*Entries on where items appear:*
· · · ·

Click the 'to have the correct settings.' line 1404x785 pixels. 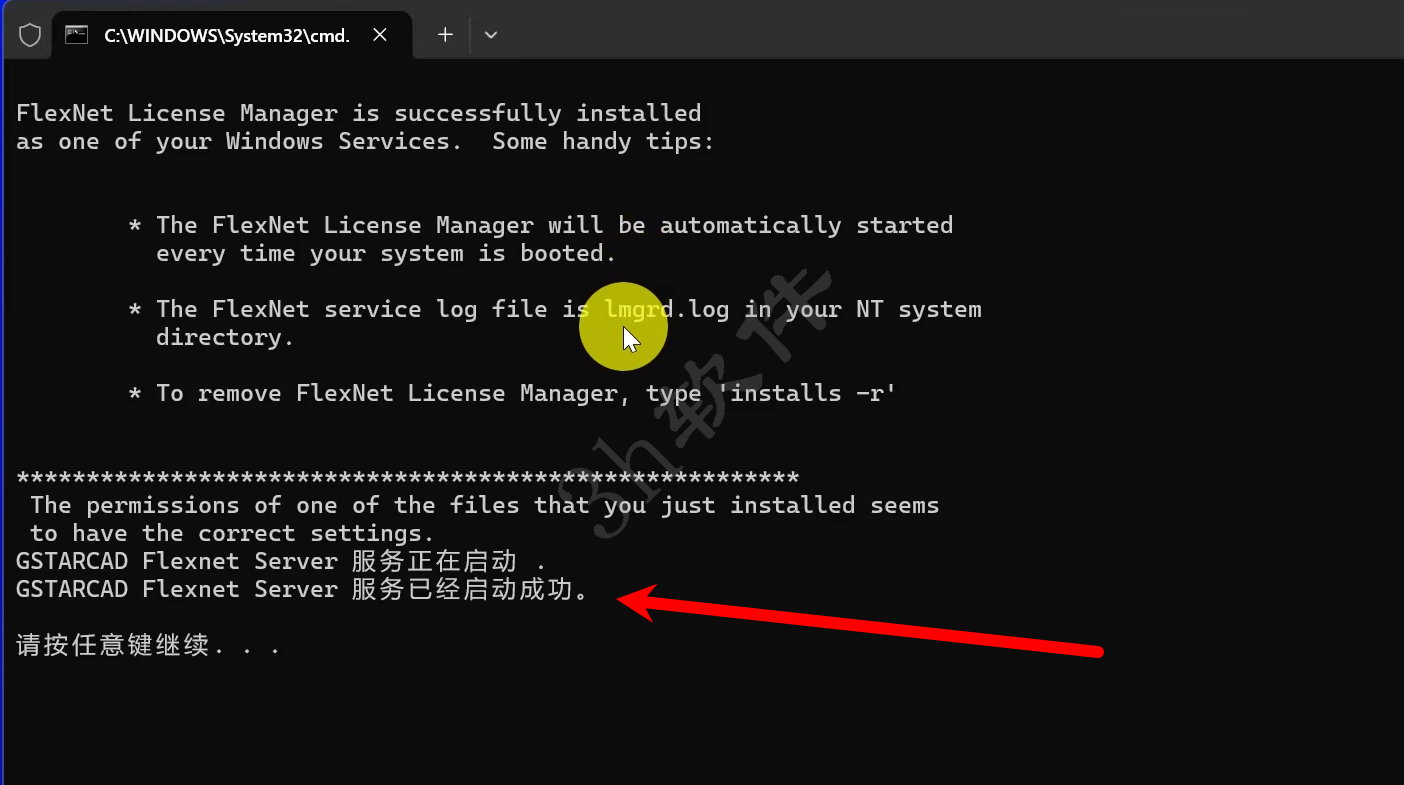(233, 533)
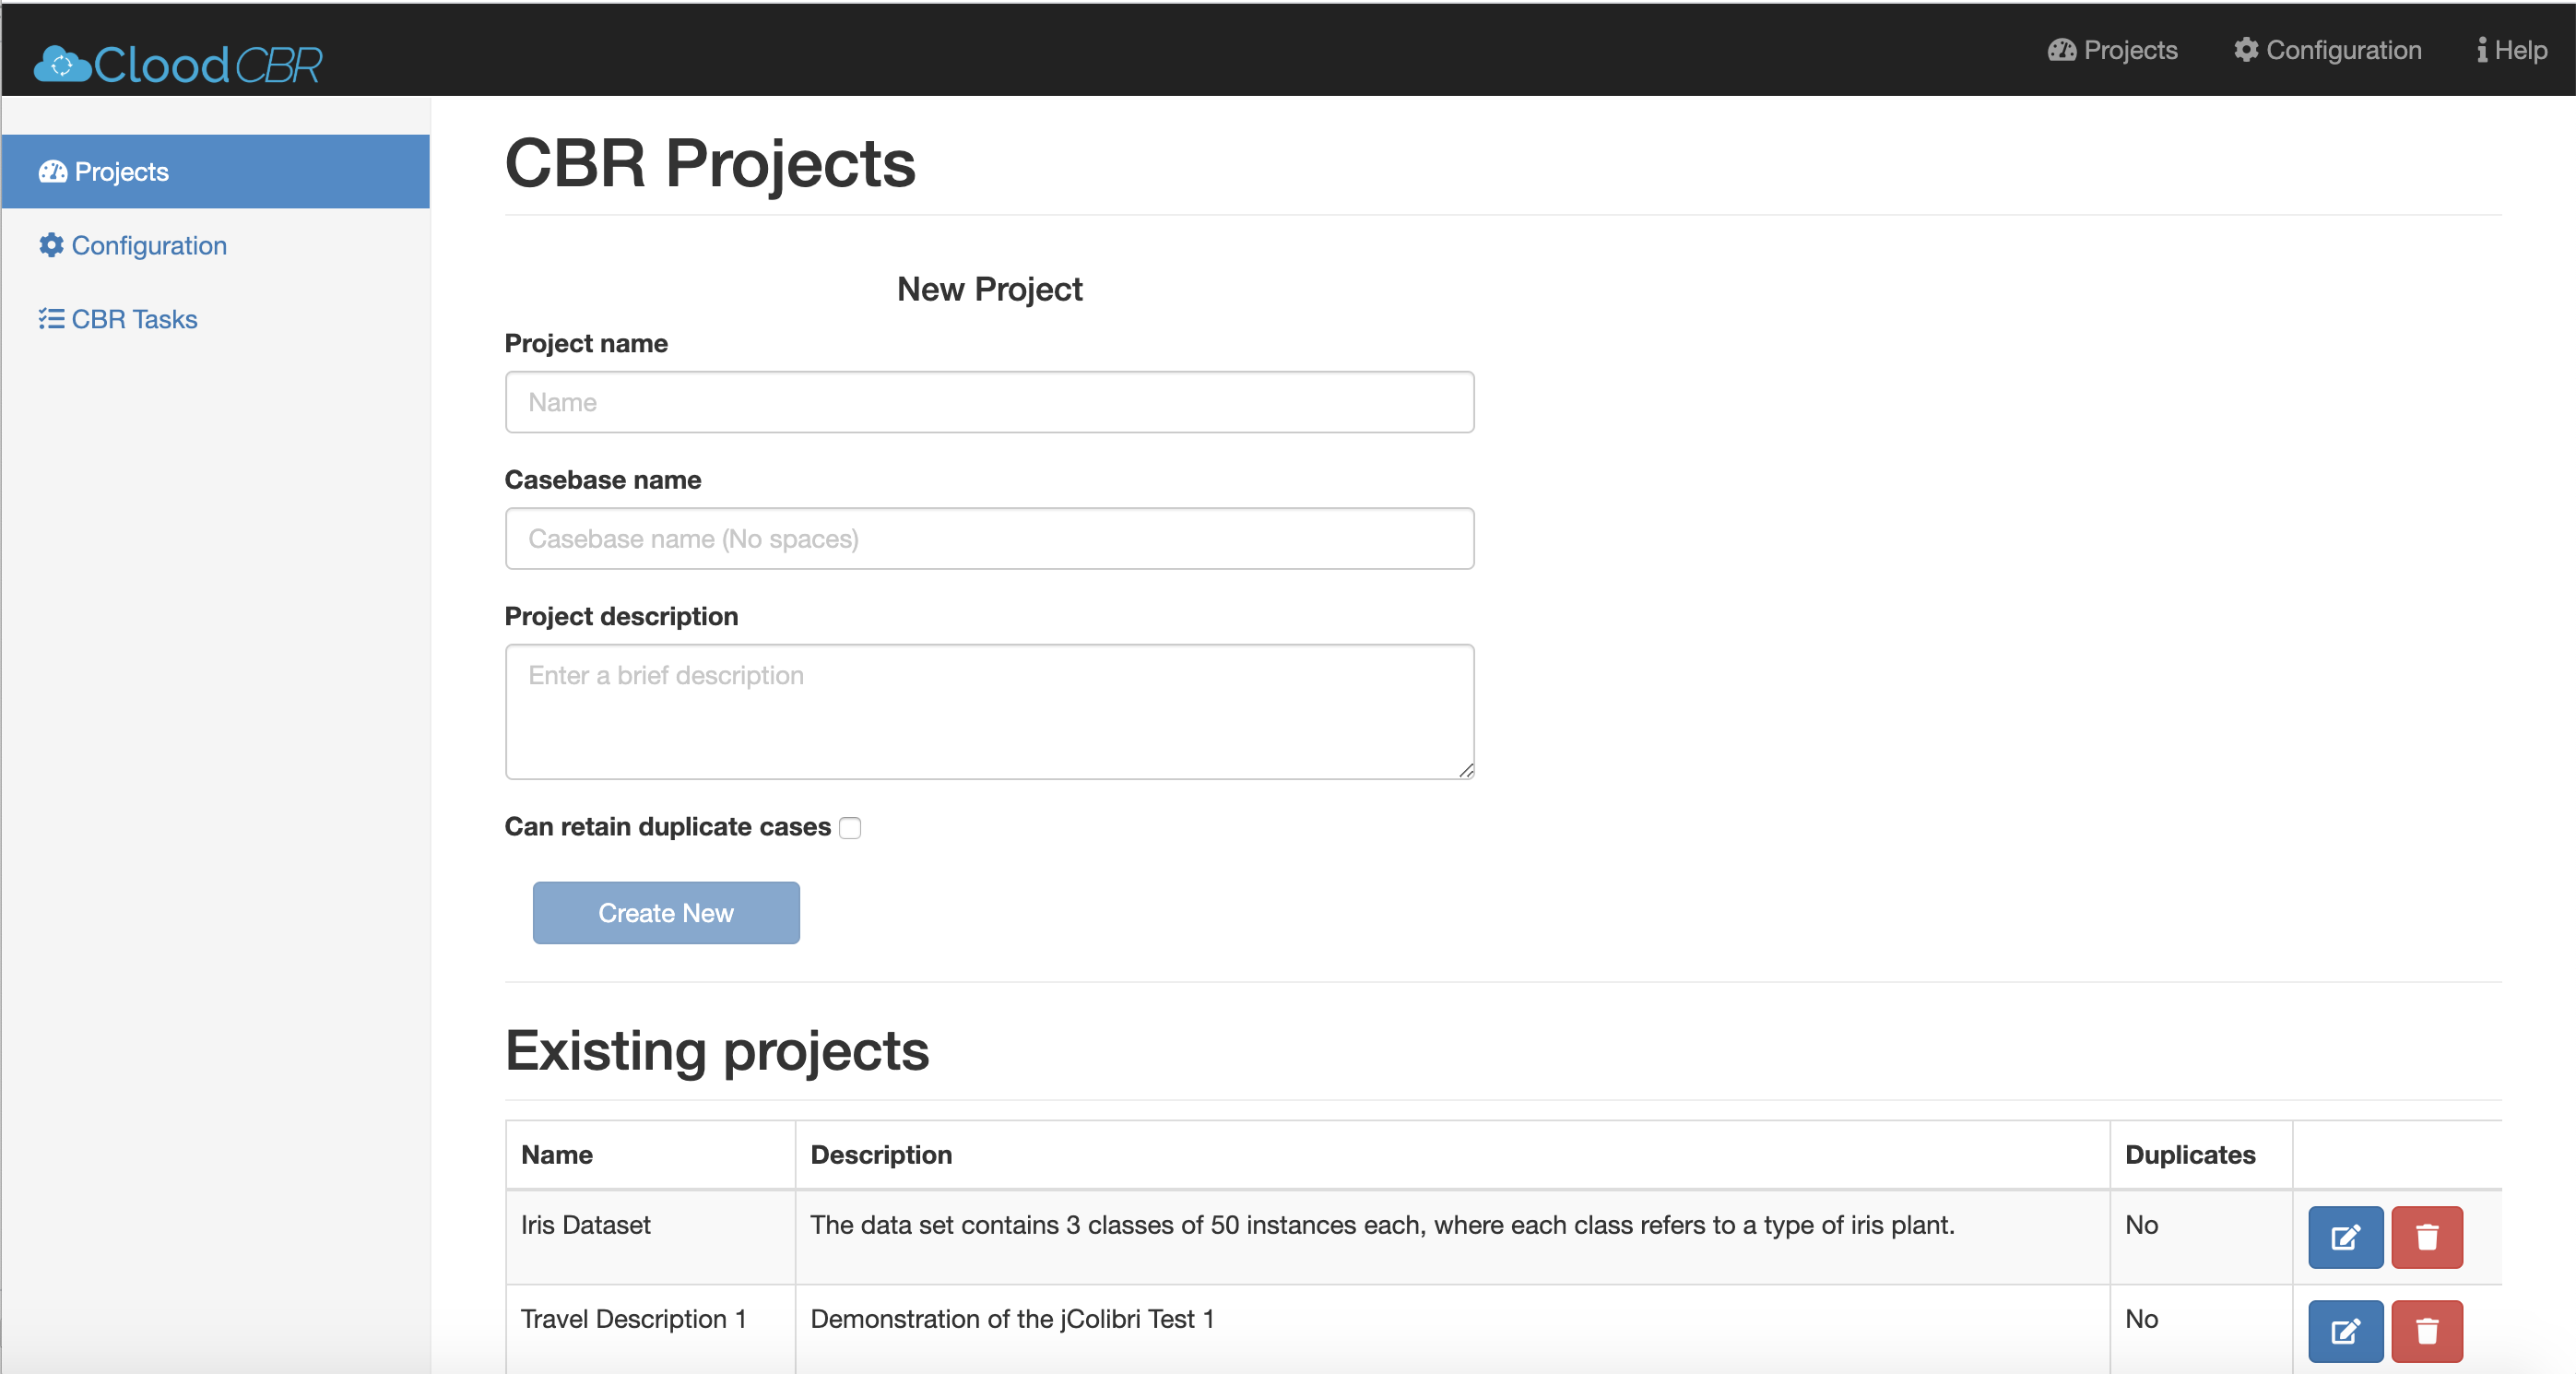Open CBR Tasks in the sidebar

(134, 319)
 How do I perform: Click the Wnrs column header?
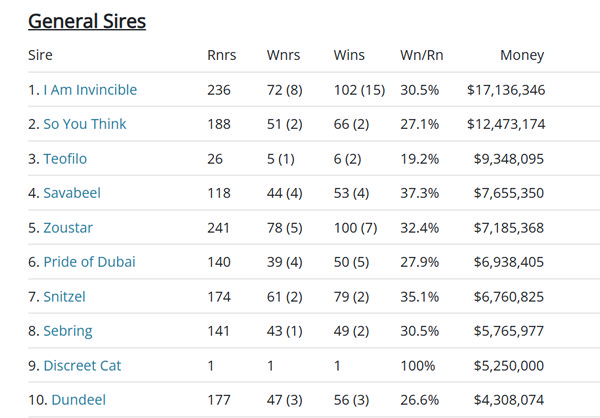tap(284, 55)
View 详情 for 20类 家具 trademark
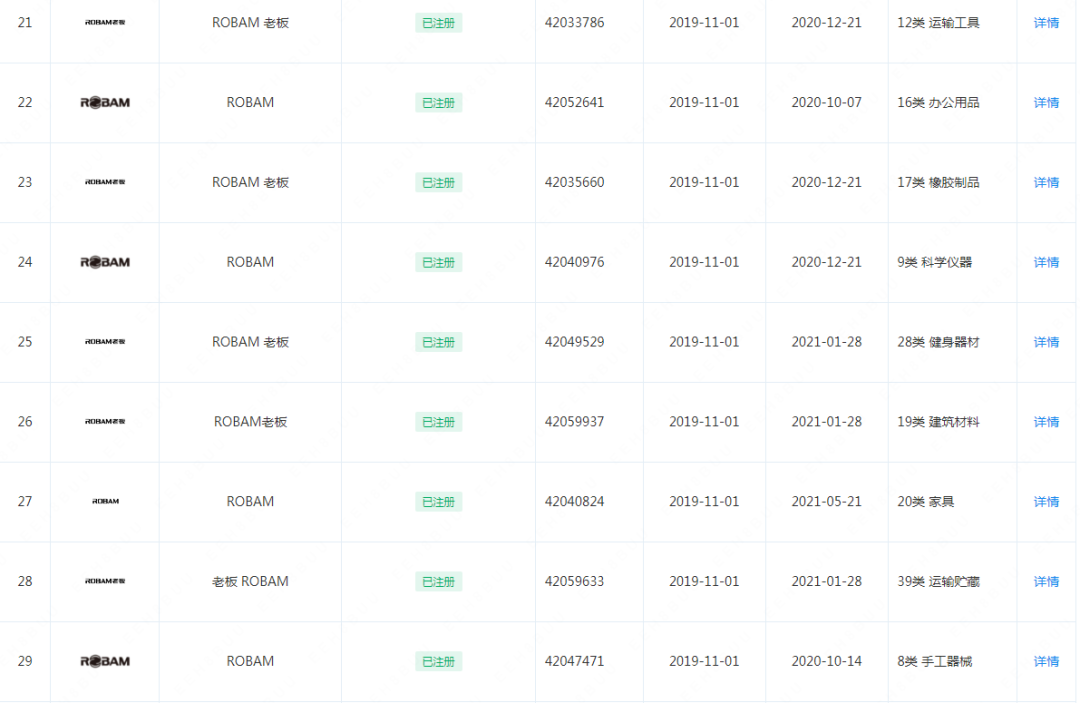Screen dimensions: 1080x703 tap(1046, 502)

· · · ·

*What you need to do:* Could you update the data from the line containing "How do I perform: Click" down through the end, changing "column header" to "column heading" and keeping all else unchanged? Leave the pictures out of your answer.

*Task output:*
 How do I perform: Click the Wnrs column heading?
tap(284, 55)
View 详情 for 20类 家具 trademark
Screen dimensions: 1080x703 tap(1046, 502)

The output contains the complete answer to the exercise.